8. The method according to claim 7, wherein after said deriving a second predetermined gait recognition model, the method comprises:

determining a model formed by the preset gait segmentation network model and the second preset gait recognition model as a second preset integrated network model;

loading a first training parameter of the preset gait segmentation network model and a third training parameter of a second preset gait recognition model;

and performing fine tuning training on the first training parameter and the third training parameter in the second preset integrated network model by using multiple groups of second step sequences to obtain the integrated network model, wherein a second target loss function of a gait feature vector output by the integrated network model meets a second target convergence condition, the second target convergence condition is used for indicating that an output value of the second target loss function is within an eighth preset range, and/or a third target loss function of an estimated identity feature vector output by the integrated network model and a known identity feature vector of a third training object meets a third target convergence condition, and the third target convergence condition is used for indicating that an output value of the third target loss function is within a ninth preset range.

9. The method of claim 1, the determining identity information of the target object by the gait feature vector, comprising:

determining the cosine distance between the gait feature vector and each preset gait feature vector stored in a preset gait search base;

and determining the identity information corresponding to the preset gait feature vector of which the cosine distance is less than or equal to a preset threshold value as the estimated identity information of the target object, wherein at least two preset gait feature vectors are stored in the preset gait search base, and each two preset gait feature vectors are stored in association with the corresponding identity information.

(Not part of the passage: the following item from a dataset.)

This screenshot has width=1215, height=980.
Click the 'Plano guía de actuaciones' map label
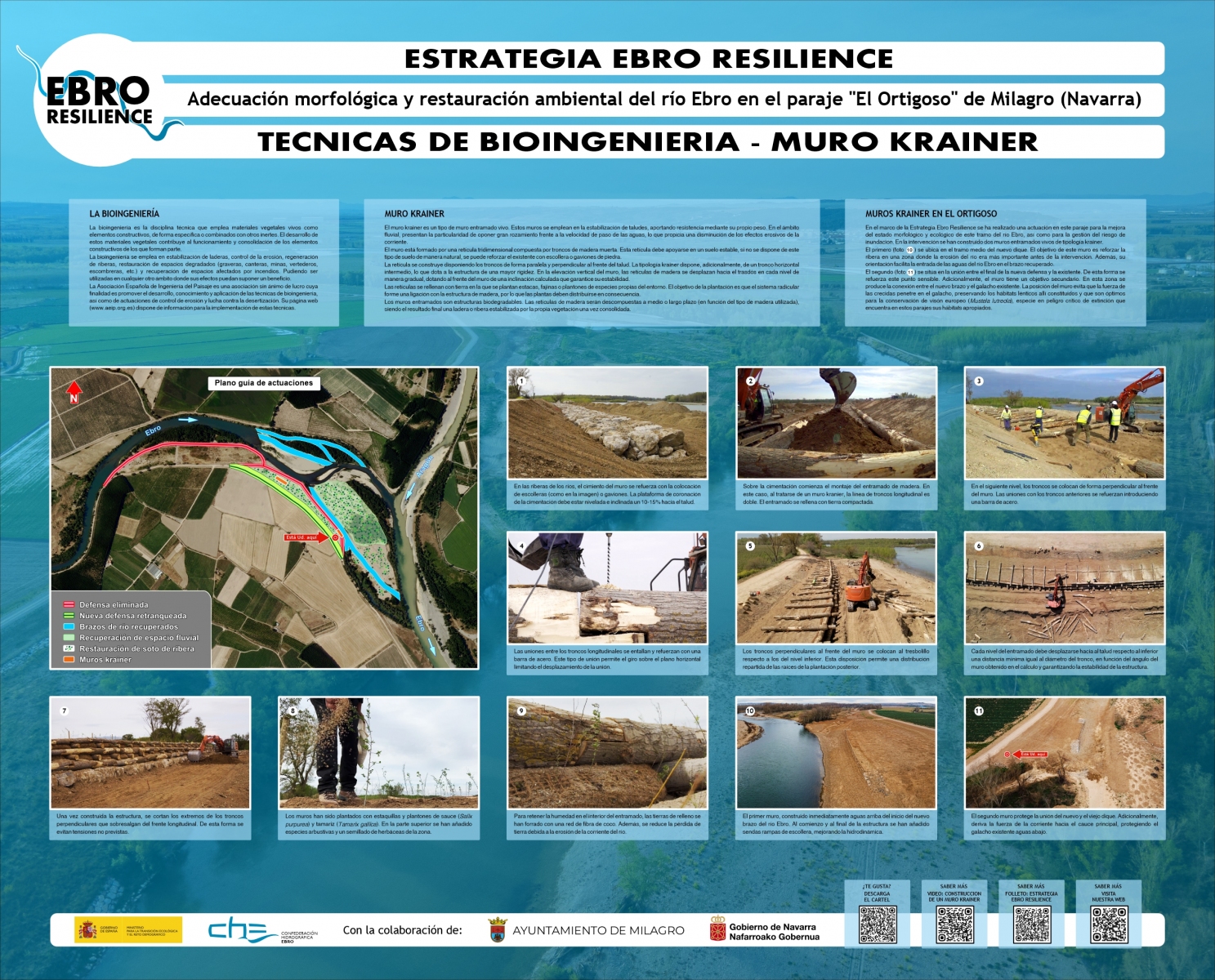(263, 383)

10. An identification device based on gait information, comprising:

the device comprises an acquisition module, a processing module and a display module, wherein the acquisition module is used for acquiring at least two frames of target images shot by image acquisition equipment, and the at least two frames of target images comprise gait information of a target object;

the analysis module is used for analyzing the gait information in the at least two frames of target images by using the at least two frames of target images as the input of an integrated network model, and obtaining the gait feature vector of the target object output by the integrated network model, the integrated network model comprises a gait segmentation network model and a gait recognition model, the gait segmentation network model is used for segmenting a gait silhouette of the target object in the at least two frames of target images, the gait recognition model is used for analyzing the gait silhouette output by the gait segmentation network model to obtain the gait feature vector, and the gait segmentation network model and the gait recognition model are obtained by training an original convolutional neural network model by using a plurality of groups of training data;

and the first determination module is used for determining the identity information of the target object through the gait feature vector.